__SOURCE__
## BEGIN

Bettman, Marianna Brown / Fall 2014

Marianna delivered presentations to the Ohio Judicial Conference in Columbus and to a College of Law alumni group concerning the most important cases from the last term of the Supreme Court of Ohio. She also gave a presentation to the members of Congregation Agudas Achim in Columbus about her life in the law, in memory of the life of Columbus attorney Ruth Freed, at in invitation of former Ohio state solicitor Alexandra Schimmer.

Marianna arranged and moderated the Harris Distinguished Practitioner Paula Boggs Muething (’03), then General Counsel and Vice President, Community Revitalization, of the Greater Cincinnati Port Authority.

She also attended the 25th anniversary celebration of the Ohio Innocence Project, and the press conference for exoneree Ricky Jackson, and did a week-long tour of Cuba over the winter break.

Marianna’s popular blog Legally Speaking Ohio covered the following topics and issues:

  • Merit Decisions Analyses:
    • Pixley v. Pro-Pak Industries, Inc., Slip Opinion No. 2014-Ohio-5460. There was no genuine issue of material fact of deliberate intent to injure in this employer intentional tort case.
    • State v. Herring, Slip Opinion No. 2014-Ohio-5228. The court granted Herring’s petition for post-conviction relief in this death penalty case on the grounds of ineffective assistance of counsel in failing to properly prepare the mitigation phase of the proceedings.
    • State v. Johnson, Slip Opinion No. 2014-Ohio-5021. The good-faith exception to the exclusionary rule precluded suppression of evidence obtained from a GPS placed under the defendant’s car without a warrant.

## END

__OBJECTIVE 1__
Print the passage of the Fall 2014 report on Marianna Brown Bettman from "Bettman, Marianna Brown" up to and including "the winter break.".
__OBJECTIVE 2__
Which court cases are listed under merit decision analyses in the Fall 2014 report on Marianna Brown Bettman?
__OBJECTIVE 3__
Go on with the Fall 2014 report on Marianna Brown Bettman from where it stops.

__GIVEN MATERIAL__
## BEGIN

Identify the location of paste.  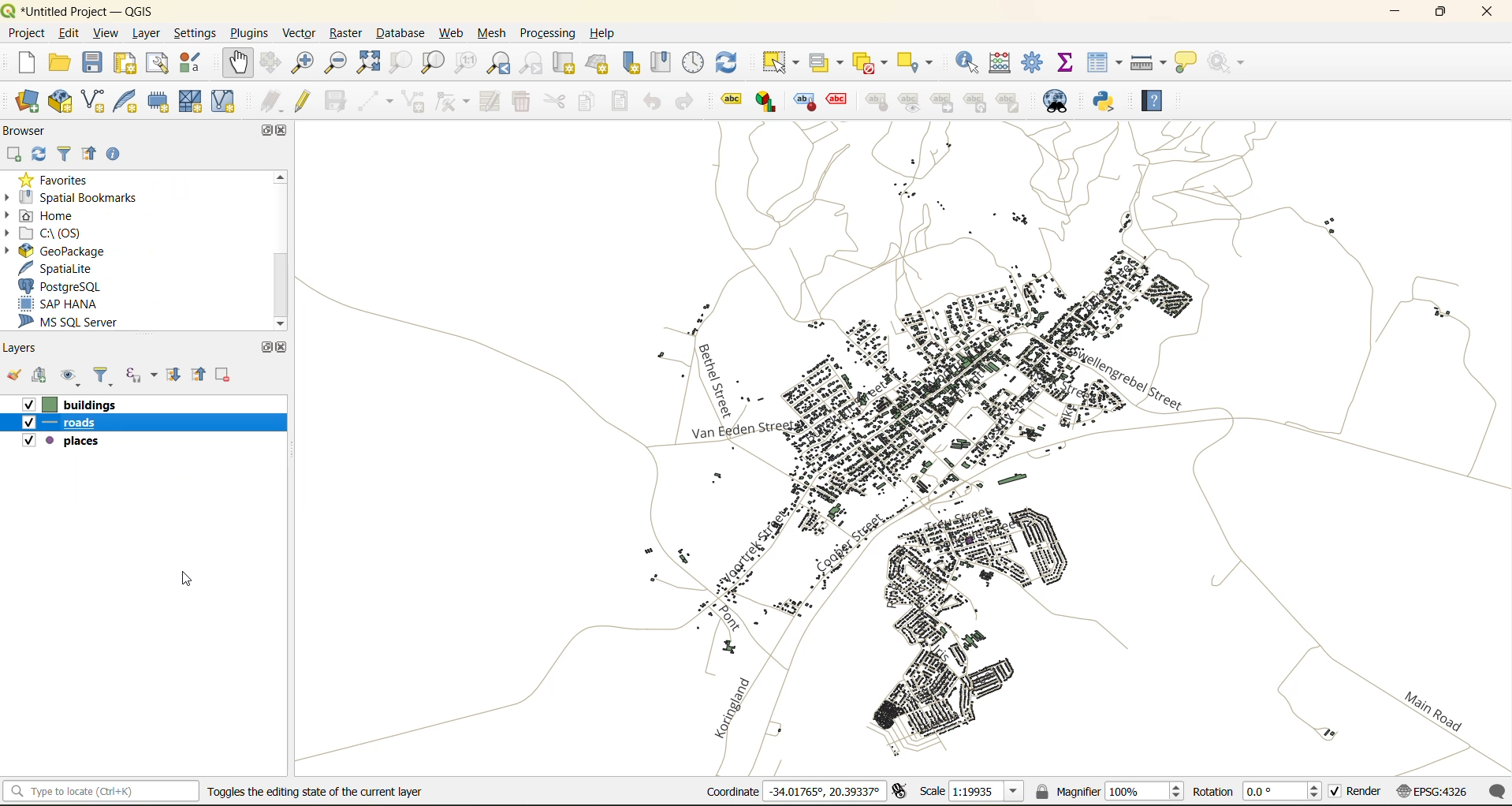
(619, 103).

## END

__RESULT 1__
Bettman, Marianna Brown / Fall 2014

Marianna delivered presentations to the Ohio Judicial Conference in Columbus and to a College of Law alumni group concerning the most important cases from the last term of the Supreme Court of Ohio. She also gave a presentation to the members of Congregation Agudas Achim in Columbus about her life in the law, in memory of the life of Columbus attorney Ruth Freed, at in invitation of former Ohio state solicitor Alexandra Schimmer.

Marianna arranged and moderated the Harris Distinguished Practitioner Paula Boggs Muething (’03), then General Counsel and Vice President, Community Revitalization, of the Greater Cincinnati Port Authority.

She also attended the 25th anniversary celebration of the Ohio Innocence Project, and the press conference for exoneree Ricky Jackson, and did a week-long tour of Cuba over the winter break.

__RESULT 2__
Pixley v. Pro-Pak Industries, Inc.
State v. Herring
State v. Johnson

__RESULT 3__
    • State v. Hoffman, Slip Opinion No. 2014-Ohio-4795. Arrest warrants issued in this case were invalid because they were issued without a determination of probable cause, but suppression of the evidence was not required because the police officers relied in good faith on the longstanding, appellate-court-validated, but now expressly disavowed procedures then used in the Toledo Municipal Court.
    • State ex rel. Yeaples v. Gall, Slip Opinion No. 2014-Ohio-4724. The court resolved a venue dispute, but ducked the major underlying issue in the case, which was whether a substantial certainty workplace intentional tort can be brought against a fellow-employee.
    • Schill v. Cincinnati Ins. Co., Slip Opinion No. 2014-Ohio-4527. Domicile means the place where a person resides, intends to remain, and to return when away temporarily.
    • Bank of Am., N.A. v. Kuchta, 2014-Ohio-4275. A Civ. R. 60(B) motion cannot be used as a substitute for an appeal on the issue of standing in a foreclosure action, and cannot be used to collaterally attack the judgment.
    • State v. Quarterman, 2014-Ohio-4034. The defendant in this case raised a constitutional challenge to Ohio’s mandatory bind-over statutes. In a unanimous opinion, the court did not decide the constitutional question because of Quarterman’s failure to raise the issue below or demonstrate plain error. The court expressed no opinion on the constitutionality of the challenged statutes.
    • Cedar Fair, L.P. v. Falfas, 2014-Ohio-3943. An arbitration panel exceeded its authority in awarding reinstatement as a remedy for a terminated Chief Operating Officer.
    • Hauser v. Dayton Police Dept., 2014-Ohio-3636. A political subdivision supervisory employee is immune from liability in an employment discrimination claim brought by a departmental underling.
    • Auer v. Paliath, 2014-Ohio-3632. The question of the vicarious liability of a real estate broker for the intentional misconduct of an agent is one of fact, not law.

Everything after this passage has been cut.